Data provided: Begin

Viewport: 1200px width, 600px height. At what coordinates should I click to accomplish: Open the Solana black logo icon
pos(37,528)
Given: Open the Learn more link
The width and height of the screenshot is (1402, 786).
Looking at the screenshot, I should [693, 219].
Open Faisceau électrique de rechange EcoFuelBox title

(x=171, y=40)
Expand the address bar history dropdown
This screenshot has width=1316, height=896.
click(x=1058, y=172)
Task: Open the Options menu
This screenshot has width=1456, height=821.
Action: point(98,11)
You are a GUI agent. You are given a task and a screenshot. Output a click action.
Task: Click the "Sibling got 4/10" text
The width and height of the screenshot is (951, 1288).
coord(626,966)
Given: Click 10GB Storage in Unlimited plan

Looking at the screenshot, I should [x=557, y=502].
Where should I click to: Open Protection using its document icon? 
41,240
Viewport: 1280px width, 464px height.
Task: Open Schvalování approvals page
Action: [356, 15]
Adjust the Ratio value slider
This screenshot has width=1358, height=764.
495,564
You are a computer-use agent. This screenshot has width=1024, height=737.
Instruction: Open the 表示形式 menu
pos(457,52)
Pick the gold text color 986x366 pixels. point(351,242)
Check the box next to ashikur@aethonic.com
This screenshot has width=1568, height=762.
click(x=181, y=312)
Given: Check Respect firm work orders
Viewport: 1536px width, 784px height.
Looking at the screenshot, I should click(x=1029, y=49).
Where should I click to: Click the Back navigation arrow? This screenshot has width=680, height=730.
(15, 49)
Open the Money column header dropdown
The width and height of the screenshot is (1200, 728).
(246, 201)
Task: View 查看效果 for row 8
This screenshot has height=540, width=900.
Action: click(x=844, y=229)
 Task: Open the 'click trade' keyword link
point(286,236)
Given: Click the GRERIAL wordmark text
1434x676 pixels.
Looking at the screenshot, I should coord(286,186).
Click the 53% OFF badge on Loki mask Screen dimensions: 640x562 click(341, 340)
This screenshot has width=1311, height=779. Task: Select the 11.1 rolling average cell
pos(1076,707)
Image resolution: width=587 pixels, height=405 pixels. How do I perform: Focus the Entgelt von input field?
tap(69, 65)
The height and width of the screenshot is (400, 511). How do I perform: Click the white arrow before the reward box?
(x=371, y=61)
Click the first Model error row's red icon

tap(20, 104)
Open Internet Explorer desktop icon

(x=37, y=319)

Data provided: End

**Directions for this task:** Repeat every line of the data word for word until you have repeated the line that contains "Given: Open the Learn more link", which is the last one to include.

**Task response:**
Viewport: 1200px width, 600px height. At what coordinates should I click to accomplish: Open the Solana black logo icon
pos(37,528)
Given: Open the Learn more link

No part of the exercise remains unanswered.